David Moser, Part II: LRCCS Spotlight, Beijing Edition

David Moser speaking on CCTV

David Moser speaking on CCTV

This post is a continuation of an interview conducted with David Moser, LRCCS Alum ’90.  The interview continues with Moser’s experience performing at the CCTV Spring Festival Gala (春节联欢晚会), as well his perspective on the Chinese music scene.

Interview conducted by LRCCS Social Media Coordinator, Eric Couillard, and transcribed by Erzhan Xu

 

Couillard: I read that you were in 春晚 [the CCTV Spring Festival Gala]. When was that?

Moser: By then I had already been on TV a lot, and this was 1999, I think.  It was four foreigners, and they wanted to have a foreign theme sort of crosstalk.  It was a very interesting experience, but the piece itself was terrible, it was not funny.

Couillard: Did you have any part in writing it?

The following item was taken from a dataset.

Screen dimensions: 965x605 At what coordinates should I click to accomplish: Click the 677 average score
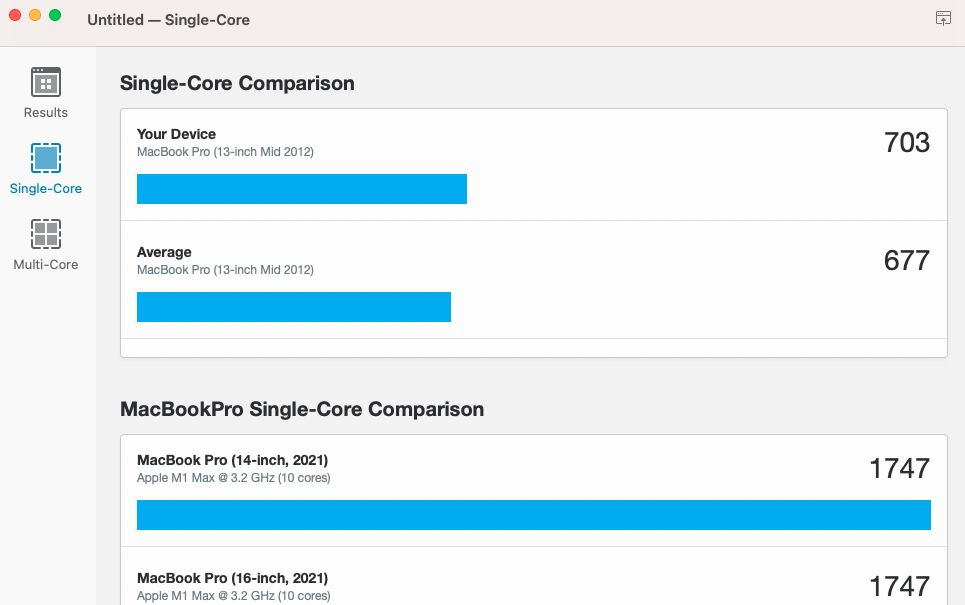tap(907, 261)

Moser: No, no… I mean, they wrote the original script, which did have some funny stuff, and even a little bit of edgy stuff, and a little bit of stuff that more makes fun of foreigner in Chinese context. But each time it made this iterative pass to the censor, it got progressively worse.  The censors didn’t know  anything at all about how to do an entertaining TV show, they were like, the Ministry of Propaganda Censors that know nothing about entertainment, right? So they would just say: “Oh, you can’t do that! Or that thing doesn’t make foreigners look good.” Or this or that…

So by the time we got to the final piece, there was really hardly a funny line in the whole piece. And all that was left was four foreigners trying to outdo themselves and praising the glory of China.  It was disgusting in a kind of way, because the piece had nothing to do with us, and presented the usual caricature of the adorable laowai.  But it was amazing because we were, in fact, seen by probably a billion people.

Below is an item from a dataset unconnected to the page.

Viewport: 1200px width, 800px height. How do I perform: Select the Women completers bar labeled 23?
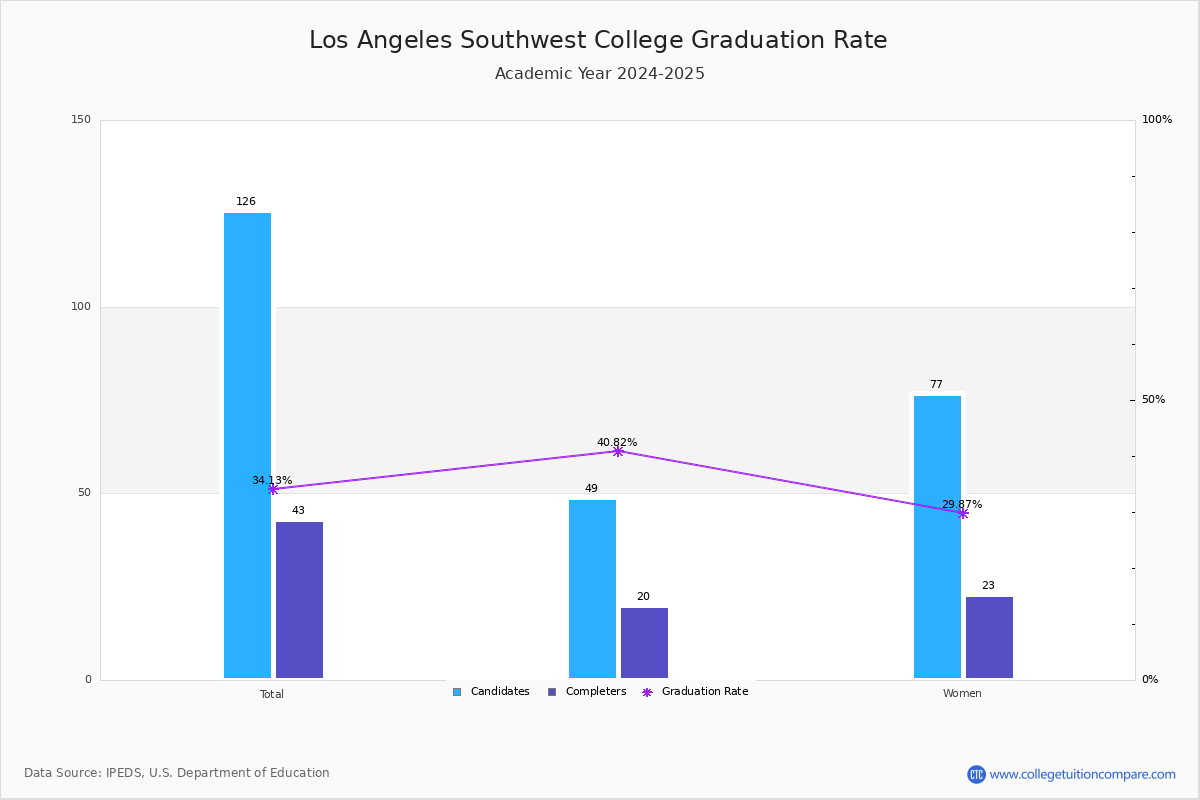point(989,637)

The CCTV Spring Festival Gala is a very important event,   broadcasting live for four hours, on the most important evening  of the year- Chinese New Year. So it is very highly vetted and rehearsed, and prepared for months and months in advance, down to the minute, the second. Every act is rehearsed endlessly over and over, and every political aspect is thought out, and reinterpreted. 

And it’s so important, in fact, that on the night before the lives broadcast, they tape the entire show from beginning to end, as if it were an actual performance. And then they take the tape as backup, so in case something happens, somebody breaks her leg, or somebody holds up a “Free Tibet” sign, they can cut away and just insert the backup tape, and no one will be the wiser. 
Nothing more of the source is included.